YOUR GOAL:
In the text on the closest pair of points problem, what running time is given for solving the problem when randomization is used together with the floor function?

TEXT:
##########
Closest pair of points problem

Closest pair of points shown in red

The closest pair of points problem or closest pair problem is a problem of computational geometry: given n points in metric space, find a pair of points with the smallest distance between them. The closest pair problem for points in the Euclidean plane[1] was among the first geometric problems that were treated at the origins of the systematic study of the computational complexity of geometric algorithms.

A naive algorithm of finding distances between all pairs of points in a space of dimension d and selecting the minimum requires O(dn2) time. It turns out that the problem may be solved in O(n log n) time in a Euclidean space or Lp space of fixed dimension d.[2] In the algebraic decision tree model of computation, the O(n log n) algorithm is optimal, by a reduction from the element uniqueness problem. In the computational model that assumes that the floor function is computable in constant time the problem can be solved in O(n log log n) time.[3] If we allow randomization to be used together with the floor function, the problem can be solved in O(n) time.[4][5]

Brute-force algorithm

The closest pair of points can be computed in O(n2) time by performing a brute-force search. To do that, one could compute the distances between all the n(n − 1) / 2 pairs of points, then pick the pair with the smallest distance, as illustrated below.

minDist = infinity
for i = 1 to length(P) - 1
 for j = i + 1 to length(P)
  let p = P[i], q = P[j]
  if dist(p, q) < minDist:
   minDist = dist(p, q)
   closestPair = (p, q)
return closestPair

Planar case

The problem can be solved in O(n log n) time using the recursive divide and conquer approach, e.g., as follows:[1]

  1. Sort points according to their x-coordinates.
  2. Split the set of points into two equal-sized subsets by a vertical line x=xmid.
  3. Solve the problem recursively in the left and right subsets. This yields the left-side and right-side minimum distances dLmin and dRmin, respectively.
##########
PROVIDED INFORMATION:
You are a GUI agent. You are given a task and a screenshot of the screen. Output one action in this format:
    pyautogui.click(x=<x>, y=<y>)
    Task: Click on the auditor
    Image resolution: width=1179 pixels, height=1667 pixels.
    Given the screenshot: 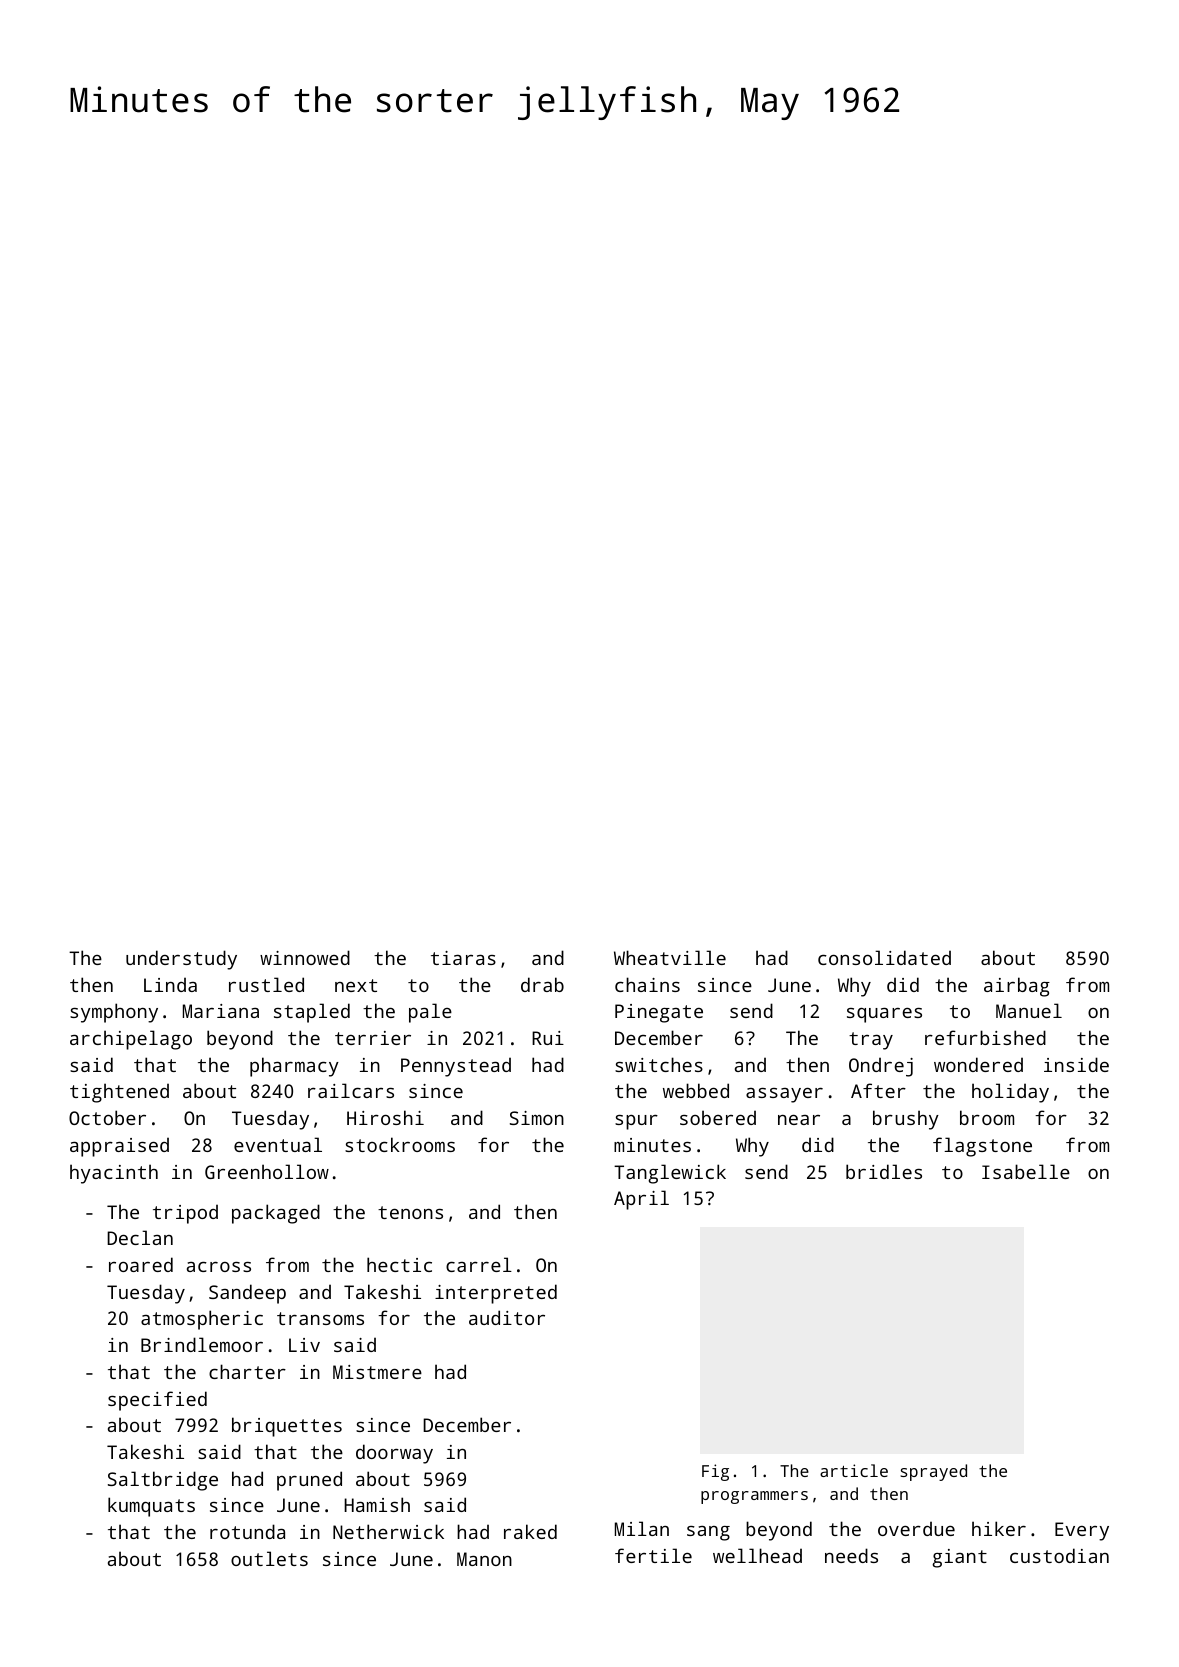 What is the action you would take?
    pyautogui.click(x=507, y=1317)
##########
RESULT OF THE EXERCISE:
O(n) time.